(MATERIAL TO PROCESS Opens)
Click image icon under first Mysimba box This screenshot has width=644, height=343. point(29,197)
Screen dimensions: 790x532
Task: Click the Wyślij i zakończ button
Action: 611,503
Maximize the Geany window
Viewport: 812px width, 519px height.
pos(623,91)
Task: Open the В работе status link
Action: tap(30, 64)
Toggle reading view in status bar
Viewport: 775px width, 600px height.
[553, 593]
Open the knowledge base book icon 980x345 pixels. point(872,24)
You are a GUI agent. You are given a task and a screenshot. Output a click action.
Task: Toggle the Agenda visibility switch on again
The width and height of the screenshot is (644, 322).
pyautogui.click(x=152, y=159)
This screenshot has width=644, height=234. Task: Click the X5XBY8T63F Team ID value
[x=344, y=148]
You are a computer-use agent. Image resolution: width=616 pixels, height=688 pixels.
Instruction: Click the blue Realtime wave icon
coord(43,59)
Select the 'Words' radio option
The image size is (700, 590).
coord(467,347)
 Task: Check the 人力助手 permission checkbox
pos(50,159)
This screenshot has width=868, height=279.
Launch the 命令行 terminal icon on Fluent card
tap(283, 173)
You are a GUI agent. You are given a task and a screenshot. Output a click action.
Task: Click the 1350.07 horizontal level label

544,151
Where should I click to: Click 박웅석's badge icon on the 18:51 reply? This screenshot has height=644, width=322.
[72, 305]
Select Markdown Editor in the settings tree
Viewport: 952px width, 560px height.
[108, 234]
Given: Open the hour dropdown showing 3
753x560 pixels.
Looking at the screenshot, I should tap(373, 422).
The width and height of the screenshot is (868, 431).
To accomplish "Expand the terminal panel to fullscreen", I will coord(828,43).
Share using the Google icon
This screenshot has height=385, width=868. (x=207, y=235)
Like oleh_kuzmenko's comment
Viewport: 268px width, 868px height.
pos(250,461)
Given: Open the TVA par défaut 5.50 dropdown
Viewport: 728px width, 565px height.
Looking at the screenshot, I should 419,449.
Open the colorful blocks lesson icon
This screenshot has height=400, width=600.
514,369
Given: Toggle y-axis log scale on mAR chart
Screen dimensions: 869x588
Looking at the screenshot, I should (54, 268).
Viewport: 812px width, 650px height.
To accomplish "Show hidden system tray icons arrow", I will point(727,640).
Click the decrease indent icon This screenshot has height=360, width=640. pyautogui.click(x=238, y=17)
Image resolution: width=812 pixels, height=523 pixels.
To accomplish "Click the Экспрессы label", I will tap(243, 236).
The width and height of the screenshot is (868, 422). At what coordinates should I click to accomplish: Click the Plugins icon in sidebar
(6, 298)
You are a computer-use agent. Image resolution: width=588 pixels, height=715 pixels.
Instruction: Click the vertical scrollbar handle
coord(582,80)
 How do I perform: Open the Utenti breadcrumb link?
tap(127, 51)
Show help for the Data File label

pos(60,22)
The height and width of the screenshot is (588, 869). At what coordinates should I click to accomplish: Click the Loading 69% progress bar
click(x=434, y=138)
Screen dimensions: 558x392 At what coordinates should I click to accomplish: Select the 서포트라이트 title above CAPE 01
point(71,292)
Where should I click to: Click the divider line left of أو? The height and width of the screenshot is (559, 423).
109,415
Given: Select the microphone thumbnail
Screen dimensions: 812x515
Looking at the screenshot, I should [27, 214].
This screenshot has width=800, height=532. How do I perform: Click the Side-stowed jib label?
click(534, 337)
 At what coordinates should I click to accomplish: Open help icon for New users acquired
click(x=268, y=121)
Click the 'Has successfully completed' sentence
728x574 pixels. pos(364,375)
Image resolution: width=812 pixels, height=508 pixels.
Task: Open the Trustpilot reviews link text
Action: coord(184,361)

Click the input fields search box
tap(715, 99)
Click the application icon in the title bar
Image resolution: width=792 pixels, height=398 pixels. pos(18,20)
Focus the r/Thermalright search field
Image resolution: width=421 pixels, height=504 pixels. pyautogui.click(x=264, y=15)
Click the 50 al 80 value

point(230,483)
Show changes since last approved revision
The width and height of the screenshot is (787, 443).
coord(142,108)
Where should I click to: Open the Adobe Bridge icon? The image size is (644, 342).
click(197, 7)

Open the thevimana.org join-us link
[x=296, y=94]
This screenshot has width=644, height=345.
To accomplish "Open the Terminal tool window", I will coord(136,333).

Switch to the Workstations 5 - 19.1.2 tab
(MATERIAL TO PROCESS Closes)
Write out all of the records once more, exactly.

■ SOLUTION TO THE EXERCISE
Click image icon under first Mysimba box This screenshot has width=644, height=343. point(29,197)
Screen dimensions: 790x532
Task: Click the Wyślij i zakończ button
Action: 611,503
Maximize the Geany window
Viewport: 812px width, 519px height.
pos(623,91)
Task: Open the В работе status link
Action: tap(30, 64)
Toggle reading view in status bar
Viewport: 775px width, 600px height.
[553, 593]
Open the knowledge base book icon 980x345 pixels. point(872,24)
You are a GUI agent. You are given a task and a screenshot. Output a click action.
Task: Toggle the Agenda visibility switch on again
The width and height of the screenshot is (644, 322).
pyautogui.click(x=152, y=159)
This screenshot has width=644, height=234. Task: Click the X5XBY8T63F Team ID value
[x=344, y=148]
You are a computer-use agent. Image resolution: width=616 pixels, height=688 pixels.
Instruction: Click the blue Realtime wave icon
coord(43,59)
Select the 'Words' radio option
The image size is (700, 590).
coord(467,347)
 Task: Check the 人力助手 permission checkbox
pos(50,159)
This screenshot has width=868, height=279.
Launch the 命令行 terminal icon on Fluent card
tap(283, 173)
You are a GUI agent. You are given a task and a screenshot. Output a click action.
Task: Click the 1350.07 horizontal level label

544,151
Where should I click to: Click 박웅석's badge icon on the 18:51 reply? This screenshot has height=644, width=322.
[72, 305]
Select Markdown Editor in the settings tree
Viewport: 952px width, 560px height.
[108, 234]
Given: Open the hour dropdown showing 3
753x560 pixels.
Looking at the screenshot, I should tap(373, 422).
The width and height of the screenshot is (868, 431).
To accomplish "Expand the terminal panel to fullscreen", I will coord(828,43).
Share using the Google icon
This screenshot has height=385, width=868. (x=207, y=235)
Like oleh_kuzmenko's comment
Viewport: 268px width, 868px height.
pos(250,461)
Given: Open the TVA par défaut 5.50 dropdown
Viewport: 728px width, 565px height.
Looking at the screenshot, I should 419,449.
Open the colorful blocks lesson icon
This screenshot has height=400, width=600.
514,369
Given: Toggle y-axis log scale on mAR chart
Screen dimensions: 869x588
Looking at the screenshot, I should (54, 268).
Viewport: 812px width, 650px height.
To accomplish "Show hidden system tray icons arrow", I will point(727,640).
Click the decrease indent icon This screenshot has height=360, width=640. pyautogui.click(x=238, y=17)
Image resolution: width=812 pixels, height=523 pixels.
To accomplish "Click the Экспрессы label", I will tap(243, 236).
The width and height of the screenshot is (868, 422). At what coordinates should I click to accomplish: Click the Plugins icon in sidebar
(6, 298)
You are a computer-use agent. Image resolution: width=588 pixels, height=715 pixels.
Instruction: Click the vertical scrollbar handle
coord(582,80)
 How do I perform: Open the Utenti breadcrumb link?
tap(127, 51)
Show help for the Data File label

pos(60,22)
The height and width of the screenshot is (588, 869). At what coordinates should I click to accomplish: Click the Loading 69% progress bar
click(x=434, y=138)
Screen dimensions: 558x392 At what coordinates should I click to accomplish: Select the 서포트라이트 title above CAPE 01
point(71,292)
Where should I click to: Click the divider line left of أو? The height and width of the screenshot is (559, 423).
109,415
Given: Select the microphone thumbnail
Screen dimensions: 812x515
Looking at the screenshot, I should [27, 214].
This screenshot has width=800, height=532. How do I perform: Click the Side-stowed jib label?
click(534, 337)
 At what coordinates should I click to accomplish: Open help icon for New users acquired
click(x=268, y=121)
Click the 'Has successfully completed' sentence
728x574 pixels. pos(364,375)
Image resolution: width=812 pixels, height=508 pixels.
Task: Open the Trustpilot reviews link text
Action: coord(184,361)

Click the input fields search box
tap(715, 99)
Click the application icon in the title bar
Image resolution: width=792 pixels, height=398 pixels. pos(18,20)
Focus the r/Thermalright search field
Image resolution: width=421 pixels, height=504 pixels. pyautogui.click(x=264, y=15)
Click the 50 al 80 value

point(230,483)
Show changes since last approved revision
The width and height of the screenshot is (787, 443).
coord(142,108)
Where should I click to: Open the Adobe Bridge icon? The image size is (644, 342).
click(197, 7)

Open the thevimana.org join-us link
[x=296, y=94]
This screenshot has width=644, height=345.
To accomplish "Open the Terminal tool window", I will coord(136,333).

Switch to the Workstations 5 - 19.1.2 tab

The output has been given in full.